──────── Supplied records ────────

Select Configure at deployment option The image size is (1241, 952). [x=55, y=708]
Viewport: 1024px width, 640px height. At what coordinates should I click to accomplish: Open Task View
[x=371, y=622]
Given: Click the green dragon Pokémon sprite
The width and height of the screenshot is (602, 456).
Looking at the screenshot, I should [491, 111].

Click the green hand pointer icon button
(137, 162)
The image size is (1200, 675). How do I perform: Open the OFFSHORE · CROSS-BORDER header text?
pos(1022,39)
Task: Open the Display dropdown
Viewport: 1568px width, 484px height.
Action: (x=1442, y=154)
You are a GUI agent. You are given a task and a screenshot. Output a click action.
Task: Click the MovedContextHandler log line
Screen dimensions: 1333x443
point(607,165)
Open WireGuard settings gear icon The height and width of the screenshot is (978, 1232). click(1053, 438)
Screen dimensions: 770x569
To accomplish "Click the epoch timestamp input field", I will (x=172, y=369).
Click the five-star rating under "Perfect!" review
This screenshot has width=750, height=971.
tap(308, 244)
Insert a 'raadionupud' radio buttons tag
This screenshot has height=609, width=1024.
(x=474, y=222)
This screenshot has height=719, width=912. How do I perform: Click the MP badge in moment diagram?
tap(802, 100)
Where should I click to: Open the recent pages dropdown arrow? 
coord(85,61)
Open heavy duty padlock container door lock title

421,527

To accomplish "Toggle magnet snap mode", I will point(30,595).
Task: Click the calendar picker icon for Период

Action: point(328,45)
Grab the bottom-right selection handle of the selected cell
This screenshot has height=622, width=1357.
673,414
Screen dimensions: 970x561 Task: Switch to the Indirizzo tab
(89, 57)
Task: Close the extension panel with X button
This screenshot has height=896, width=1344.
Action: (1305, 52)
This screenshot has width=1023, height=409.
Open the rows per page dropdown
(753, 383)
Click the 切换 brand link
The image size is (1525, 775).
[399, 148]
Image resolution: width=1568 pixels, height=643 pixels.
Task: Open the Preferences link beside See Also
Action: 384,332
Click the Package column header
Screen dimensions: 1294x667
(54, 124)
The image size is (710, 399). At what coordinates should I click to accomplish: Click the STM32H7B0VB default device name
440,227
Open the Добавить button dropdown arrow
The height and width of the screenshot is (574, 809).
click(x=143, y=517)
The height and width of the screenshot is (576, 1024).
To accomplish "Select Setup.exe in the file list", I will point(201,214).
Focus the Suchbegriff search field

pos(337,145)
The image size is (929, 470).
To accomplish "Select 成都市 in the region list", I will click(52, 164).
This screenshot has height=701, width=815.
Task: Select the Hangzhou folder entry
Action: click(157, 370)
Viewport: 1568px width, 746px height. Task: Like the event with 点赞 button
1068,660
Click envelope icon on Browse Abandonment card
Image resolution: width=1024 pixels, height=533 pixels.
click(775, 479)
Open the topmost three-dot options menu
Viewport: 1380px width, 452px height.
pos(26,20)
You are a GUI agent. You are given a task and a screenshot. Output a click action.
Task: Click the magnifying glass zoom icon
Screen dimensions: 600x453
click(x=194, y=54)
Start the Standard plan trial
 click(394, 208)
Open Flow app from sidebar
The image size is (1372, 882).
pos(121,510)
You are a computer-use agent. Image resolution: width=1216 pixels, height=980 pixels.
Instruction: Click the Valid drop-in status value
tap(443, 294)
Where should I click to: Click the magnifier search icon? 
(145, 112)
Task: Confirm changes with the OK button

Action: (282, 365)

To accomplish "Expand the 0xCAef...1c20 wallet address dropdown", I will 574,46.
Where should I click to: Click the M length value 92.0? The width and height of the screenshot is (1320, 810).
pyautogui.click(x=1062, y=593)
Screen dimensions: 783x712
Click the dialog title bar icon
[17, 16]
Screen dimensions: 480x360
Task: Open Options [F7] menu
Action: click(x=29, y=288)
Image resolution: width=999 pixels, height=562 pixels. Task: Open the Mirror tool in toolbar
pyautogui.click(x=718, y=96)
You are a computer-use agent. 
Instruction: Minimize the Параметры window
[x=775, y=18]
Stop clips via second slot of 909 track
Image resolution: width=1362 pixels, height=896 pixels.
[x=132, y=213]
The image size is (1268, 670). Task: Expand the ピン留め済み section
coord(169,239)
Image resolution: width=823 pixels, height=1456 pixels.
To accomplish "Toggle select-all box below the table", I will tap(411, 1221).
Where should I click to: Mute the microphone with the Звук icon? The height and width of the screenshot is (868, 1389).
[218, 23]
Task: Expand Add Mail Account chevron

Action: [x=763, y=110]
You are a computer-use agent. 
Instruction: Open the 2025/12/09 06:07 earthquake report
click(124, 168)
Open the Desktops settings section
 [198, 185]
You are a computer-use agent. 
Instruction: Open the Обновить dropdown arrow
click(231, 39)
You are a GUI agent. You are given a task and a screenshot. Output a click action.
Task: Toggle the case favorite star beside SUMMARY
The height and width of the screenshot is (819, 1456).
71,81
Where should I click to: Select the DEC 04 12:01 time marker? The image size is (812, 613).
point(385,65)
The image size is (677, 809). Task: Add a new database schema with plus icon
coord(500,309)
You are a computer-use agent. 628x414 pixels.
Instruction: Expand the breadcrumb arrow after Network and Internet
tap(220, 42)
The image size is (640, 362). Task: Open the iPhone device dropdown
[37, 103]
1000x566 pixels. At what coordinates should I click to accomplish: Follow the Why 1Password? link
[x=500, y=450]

────────

• Action item
Copy the whole of the data above exactly.

• Response area
Select Configure at deployment option The image size is (1241, 952). [x=55, y=708]
Viewport: 1024px width, 640px height. At what coordinates should I click to accomplish: Open Task View
[x=371, y=622]
Given: Click the green dragon Pokémon sprite
The width and height of the screenshot is (602, 456).
Looking at the screenshot, I should [491, 111].

Click the green hand pointer icon button
(137, 162)
The image size is (1200, 675). How do I perform: Open the OFFSHORE · CROSS-BORDER header text?
pos(1022,39)
Task: Open the Display dropdown
Viewport: 1568px width, 484px height.
Action: (x=1442, y=154)
You are a GUI agent. You are given a task and a screenshot. Output a click action.
Task: Click the MovedContextHandler log line
Screen dimensions: 1333x443
point(607,165)
Open WireGuard settings gear icon The height and width of the screenshot is (978, 1232). click(1053, 438)
Screen dimensions: 770x569
To accomplish "Click the epoch timestamp input field", I will (x=172, y=369).
Click the five-star rating under "Perfect!" review
This screenshot has width=750, height=971.
tap(308, 244)
Insert a 'raadionupud' radio buttons tag
This screenshot has height=609, width=1024.
(x=474, y=222)
This screenshot has height=719, width=912. How do I perform: Click the MP badge in moment diagram?
tap(802, 100)
Where should I click to: Open the recent pages dropdown arrow? 
coord(85,61)
Open heavy duty padlock container door lock title

421,527

To accomplish "Toggle magnet snap mode", I will point(30,595).
Task: Click the calendar picker icon for Период

Action: point(328,45)
Grab the bottom-right selection handle of the selected cell
This screenshot has height=622, width=1357.
673,414
Screen dimensions: 970x561 Task: Switch to the Indirizzo tab
(89, 57)
Task: Close the extension panel with X button
This screenshot has height=896, width=1344.
Action: (1305, 52)
This screenshot has width=1023, height=409.
Open the rows per page dropdown
(753, 383)
Click the 切换 brand link
The image size is (1525, 775).
[399, 148]
Image resolution: width=1568 pixels, height=643 pixels.
Task: Open the Preferences link beside See Also
Action: 384,332
Click the Package column header
Screen dimensions: 1294x667
(54, 124)
The image size is (710, 399). At what coordinates should I click to accomplish: Click the STM32H7B0VB default device name
440,227
Open the Добавить button dropdown arrow
The height and width of the screenshot is (574, 809).
click(x=143, y=517)
The height and width of the screenshot is (576, 1024).
To accomplish "Select Setup.exe in the file list", I will point(201,214).
Focus the Suchbegriff search field

pos(337,145)
The image size is (929, 470).
To accomplish "Select 成都市 in the region list", I will click(52, 164).
This screenshot has height=701, width=815.
Task: Select the Hangzhou folder entry
Action: click(157, 370)
Viewport: 1568px width, 746px height. Task: Like the event with 点赞 button
1068,660
Click envelope icon on Browse Abandonment card
Image resolution: width=1024 pixels, height=533 pixels.
click(775, 479)
Open the topmost three-dot options menu
Viewport: 1380px width, 452px height.
pos(26,20)
You are a GUI agent. You are given a task and a screenshot. Output a click action.
Task: Click the magnifying glass zoom icon
Screen dimensions: 600x453
click(x=194, y=54)
Start the Standard plan trial
 click(394, 208)
Open Flow app from sidebar
The image size is (1372, 882).
pos(121,510)
You are a computer-use agent. Image resolution: width=1216 pixels, height=980 pixels.
Instruction: Click the Valid drop-in status value
tap(443, 294)
Where should I click to: Click the magnifier search icon? 
(145, 112)
Task: Confirm changes with the OK button

Action: (282, 365)

To accomplish "Expand the 0xCAef...1c20 wallet address dropdown", I will 574,46.
Where should I click to: Click the M length value 92.0? The width and height of the screenshot is (1320, 810).
pyautogui.click(x=1062, y=593)
Screen dimensions: 783x712
Click the dialog title bar icon
[17, 16]
Screen dimensions: 480x360
Task: Open Options [F7] menu
Action: click(x=29, y=288)
Image resolution: width=999 pixels, height=562 pixels. Task: Open the Mirror tool in toolbar
pyautogui.click(x=718, y=96)
You are a computer-use agent. 
Instruction: Minimize the Параметры window
[x=775, y=18]
Stop clips via second slot of 909 track
Image resolution: width=1362 pixels, height=896 pixels.
[x=132, y=213]
The image size is (1268, 670). Task: Expand the ピン留め済み section
coord(169,239)
Image resolution: width=823 pixels, height=1456 pixels.
To accomplish "Toggle select-all box below the table", I will tap(411, 1221).
Where should I click to: Mute the microphone with the Звук icon? The height and width of the screenshot is (868, 1389).
[218, 23]
Task: Expand Add Mail Account chevron

Action: [x=763, y=110]
You are a computer-use agent. 
Instruction: Open the 2025/12/09 06:07 earthquake report
click(124, 168)
Open the Desktops settings section
 [198, 185]
You are a computer-use agent. 
Instruction: Open the Обновить dropdown arrow
click(231, 39)
You are a GUI agent. You are given a task and a screenshot. Output a click action.
Task: Toggle the case favorite star beside SUMMARY
The height and width of the screenshot is (819, 1456).
71,81
Where should I click to: Select the DEC 04 12:01 time marker? The image size is (812, 613).
point(385,65)
The image size is (677, 809). Task: Add a new database schema with plus icon
coord(500,309)
You are a computer-use agent. 628x414 pixels.
Instruction: Expand the breadcrumb arrow after Network and Internet
tap(220, 42)
The image size is (640, 362). Task: Open the iPhone device dropdown
[37, 103]
1000x566 pixels. At what coordinates should I click to accomplish: Follow the Why 1Password? link
[x=500, y=450]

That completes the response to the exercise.